Tokenization basics in Data Analysis Python - Time & Space Complexity
We want to understand how the time needed to split text into words grows as the text gets longer.
How does the work change when we have more words to split?
Analyze the time complexity of the following code snippet.
text = "This is a simple sentence for tokenization."
tokens = text.split()
print(tokens)
This code splits a sentence into a list of words by spaces.
Identify the loops, recursion, array traversals that repeat.
- Primary operation: Scanning each character in the text to find spaces.
- How many times: Once for every character in the input text.
As the text gets longer, the number of characters to check grows directly with the text size.
| Input Size (n characters) | Approx. Operations |
|---|---|
| 10 | About 10 checks |
| 100 | About 100 checks |
| 1000 | About 1000 checks |
Pattern observation: The work grows in a straight line with the input size.
Time Complexity: O(n)
This means the time to split text grows directly with the number of characters in the text.

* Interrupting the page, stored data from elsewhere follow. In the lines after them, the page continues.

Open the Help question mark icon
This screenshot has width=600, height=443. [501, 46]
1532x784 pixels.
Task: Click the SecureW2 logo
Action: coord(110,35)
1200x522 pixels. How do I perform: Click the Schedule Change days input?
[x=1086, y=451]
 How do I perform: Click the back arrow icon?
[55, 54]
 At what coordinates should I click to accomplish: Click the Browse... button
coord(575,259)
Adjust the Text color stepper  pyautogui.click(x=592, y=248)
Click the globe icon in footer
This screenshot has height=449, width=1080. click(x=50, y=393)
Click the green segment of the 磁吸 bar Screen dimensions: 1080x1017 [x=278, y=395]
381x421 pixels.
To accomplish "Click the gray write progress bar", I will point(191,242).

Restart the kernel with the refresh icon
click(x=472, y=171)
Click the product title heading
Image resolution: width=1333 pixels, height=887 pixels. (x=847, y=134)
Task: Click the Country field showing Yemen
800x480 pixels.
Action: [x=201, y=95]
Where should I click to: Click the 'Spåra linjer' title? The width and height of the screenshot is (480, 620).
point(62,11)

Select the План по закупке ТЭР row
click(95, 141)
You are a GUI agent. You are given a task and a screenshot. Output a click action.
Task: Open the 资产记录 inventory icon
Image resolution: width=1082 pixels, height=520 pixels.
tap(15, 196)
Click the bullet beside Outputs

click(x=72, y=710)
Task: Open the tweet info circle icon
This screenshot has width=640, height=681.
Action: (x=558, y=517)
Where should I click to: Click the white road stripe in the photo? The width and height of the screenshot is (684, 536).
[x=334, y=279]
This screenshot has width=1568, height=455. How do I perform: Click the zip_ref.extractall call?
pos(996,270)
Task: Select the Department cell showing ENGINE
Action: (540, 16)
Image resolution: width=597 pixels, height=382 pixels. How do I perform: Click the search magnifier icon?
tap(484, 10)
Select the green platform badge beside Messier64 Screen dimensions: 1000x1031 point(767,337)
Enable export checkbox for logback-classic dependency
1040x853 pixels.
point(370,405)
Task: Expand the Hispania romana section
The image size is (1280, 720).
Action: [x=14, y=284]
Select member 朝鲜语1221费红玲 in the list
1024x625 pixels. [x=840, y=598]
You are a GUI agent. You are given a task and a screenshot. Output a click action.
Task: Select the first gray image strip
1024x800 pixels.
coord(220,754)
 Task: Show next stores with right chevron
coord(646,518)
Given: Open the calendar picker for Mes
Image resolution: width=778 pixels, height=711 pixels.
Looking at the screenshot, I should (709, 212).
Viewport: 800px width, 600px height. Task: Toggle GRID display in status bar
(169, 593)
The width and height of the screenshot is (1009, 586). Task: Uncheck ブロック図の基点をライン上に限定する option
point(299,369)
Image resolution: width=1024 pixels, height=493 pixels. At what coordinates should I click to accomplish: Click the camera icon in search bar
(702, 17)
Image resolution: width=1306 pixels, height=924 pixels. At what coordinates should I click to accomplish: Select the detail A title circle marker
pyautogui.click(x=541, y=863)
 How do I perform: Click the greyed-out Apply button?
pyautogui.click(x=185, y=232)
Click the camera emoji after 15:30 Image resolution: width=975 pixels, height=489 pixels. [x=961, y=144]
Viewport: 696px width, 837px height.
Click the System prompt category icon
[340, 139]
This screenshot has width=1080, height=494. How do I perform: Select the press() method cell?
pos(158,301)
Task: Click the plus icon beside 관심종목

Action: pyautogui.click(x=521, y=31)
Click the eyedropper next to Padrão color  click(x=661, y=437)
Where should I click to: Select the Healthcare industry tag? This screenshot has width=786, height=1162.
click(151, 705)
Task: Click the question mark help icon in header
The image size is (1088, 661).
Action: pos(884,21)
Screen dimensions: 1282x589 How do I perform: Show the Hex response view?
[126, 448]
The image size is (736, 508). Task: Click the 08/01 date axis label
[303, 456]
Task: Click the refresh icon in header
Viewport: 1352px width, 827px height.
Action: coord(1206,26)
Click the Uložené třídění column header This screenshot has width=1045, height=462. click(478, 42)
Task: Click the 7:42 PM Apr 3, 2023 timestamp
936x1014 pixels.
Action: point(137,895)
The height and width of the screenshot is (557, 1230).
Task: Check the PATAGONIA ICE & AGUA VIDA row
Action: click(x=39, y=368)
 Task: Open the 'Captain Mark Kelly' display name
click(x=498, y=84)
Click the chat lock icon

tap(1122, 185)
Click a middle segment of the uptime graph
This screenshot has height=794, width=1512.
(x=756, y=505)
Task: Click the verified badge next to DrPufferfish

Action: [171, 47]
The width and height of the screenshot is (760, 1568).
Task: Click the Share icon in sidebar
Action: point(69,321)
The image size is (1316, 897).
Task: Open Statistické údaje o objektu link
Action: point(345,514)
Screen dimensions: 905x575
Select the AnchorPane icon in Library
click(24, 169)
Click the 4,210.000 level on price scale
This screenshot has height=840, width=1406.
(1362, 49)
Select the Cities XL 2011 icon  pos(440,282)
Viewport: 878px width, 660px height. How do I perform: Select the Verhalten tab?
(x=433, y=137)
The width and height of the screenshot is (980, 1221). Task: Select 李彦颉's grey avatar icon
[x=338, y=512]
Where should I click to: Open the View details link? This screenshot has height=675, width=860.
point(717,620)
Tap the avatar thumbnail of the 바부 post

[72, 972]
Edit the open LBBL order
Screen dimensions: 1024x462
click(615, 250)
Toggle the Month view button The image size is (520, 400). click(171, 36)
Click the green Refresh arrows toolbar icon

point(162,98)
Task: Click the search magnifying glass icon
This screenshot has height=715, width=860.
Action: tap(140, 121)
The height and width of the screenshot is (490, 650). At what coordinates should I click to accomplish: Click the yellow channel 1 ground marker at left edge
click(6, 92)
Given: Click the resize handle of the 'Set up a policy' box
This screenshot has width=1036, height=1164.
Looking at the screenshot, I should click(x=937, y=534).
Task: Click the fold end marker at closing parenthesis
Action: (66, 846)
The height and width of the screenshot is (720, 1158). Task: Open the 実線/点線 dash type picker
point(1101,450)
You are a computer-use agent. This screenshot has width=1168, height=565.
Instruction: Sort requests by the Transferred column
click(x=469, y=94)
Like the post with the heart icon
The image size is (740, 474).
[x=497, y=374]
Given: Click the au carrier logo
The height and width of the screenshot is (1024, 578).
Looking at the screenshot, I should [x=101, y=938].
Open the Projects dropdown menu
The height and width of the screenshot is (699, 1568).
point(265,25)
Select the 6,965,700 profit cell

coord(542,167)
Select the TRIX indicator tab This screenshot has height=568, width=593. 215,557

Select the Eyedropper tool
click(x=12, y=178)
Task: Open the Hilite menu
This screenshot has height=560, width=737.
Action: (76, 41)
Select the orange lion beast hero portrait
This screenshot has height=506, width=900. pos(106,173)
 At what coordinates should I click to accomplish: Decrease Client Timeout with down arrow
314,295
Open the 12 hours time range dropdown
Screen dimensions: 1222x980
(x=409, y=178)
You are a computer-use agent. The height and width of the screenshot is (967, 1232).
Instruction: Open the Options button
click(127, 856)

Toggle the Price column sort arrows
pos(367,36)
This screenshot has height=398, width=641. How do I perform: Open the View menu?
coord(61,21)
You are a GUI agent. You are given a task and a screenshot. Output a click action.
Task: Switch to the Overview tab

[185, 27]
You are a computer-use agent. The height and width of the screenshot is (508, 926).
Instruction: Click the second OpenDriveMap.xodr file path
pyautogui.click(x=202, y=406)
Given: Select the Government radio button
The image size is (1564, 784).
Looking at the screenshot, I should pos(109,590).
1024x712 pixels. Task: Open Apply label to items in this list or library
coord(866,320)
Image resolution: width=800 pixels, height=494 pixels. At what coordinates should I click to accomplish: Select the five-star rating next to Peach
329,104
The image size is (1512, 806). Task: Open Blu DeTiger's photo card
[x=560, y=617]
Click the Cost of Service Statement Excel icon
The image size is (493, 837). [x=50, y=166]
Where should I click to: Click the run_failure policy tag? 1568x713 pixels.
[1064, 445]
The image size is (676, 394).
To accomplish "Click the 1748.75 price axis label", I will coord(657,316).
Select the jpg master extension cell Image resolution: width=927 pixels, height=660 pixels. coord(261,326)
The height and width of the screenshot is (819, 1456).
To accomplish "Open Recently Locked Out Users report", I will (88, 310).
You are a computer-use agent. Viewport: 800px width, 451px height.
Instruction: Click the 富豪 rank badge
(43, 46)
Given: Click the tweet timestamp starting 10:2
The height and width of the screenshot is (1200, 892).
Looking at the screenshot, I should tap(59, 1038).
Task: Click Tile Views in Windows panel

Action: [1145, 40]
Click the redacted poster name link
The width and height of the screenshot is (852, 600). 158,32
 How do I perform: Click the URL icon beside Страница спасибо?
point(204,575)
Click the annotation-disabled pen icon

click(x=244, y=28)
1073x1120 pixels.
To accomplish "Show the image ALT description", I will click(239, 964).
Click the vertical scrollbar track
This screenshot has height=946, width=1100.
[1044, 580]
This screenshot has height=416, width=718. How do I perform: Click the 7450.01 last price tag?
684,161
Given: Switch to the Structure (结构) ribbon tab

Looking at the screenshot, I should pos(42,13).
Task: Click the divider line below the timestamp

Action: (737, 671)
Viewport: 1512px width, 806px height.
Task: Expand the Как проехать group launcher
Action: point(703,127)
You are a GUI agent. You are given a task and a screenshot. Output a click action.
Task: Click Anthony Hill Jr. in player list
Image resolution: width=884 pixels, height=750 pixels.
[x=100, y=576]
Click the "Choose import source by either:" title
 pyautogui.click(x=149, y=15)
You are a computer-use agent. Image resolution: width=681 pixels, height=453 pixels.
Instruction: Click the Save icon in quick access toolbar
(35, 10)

[X] Wrong: "Splitting text into words takes the same time no matter how long the text is."
[OK] Correct: The code must look at each character to find spaces, so longer text means more work.
Understanding how tokenization time grows helps you explain how text processing scales in real projects.
"What if we split text using a more complex rule, like punctuation and spaces? How would the time complexity change?"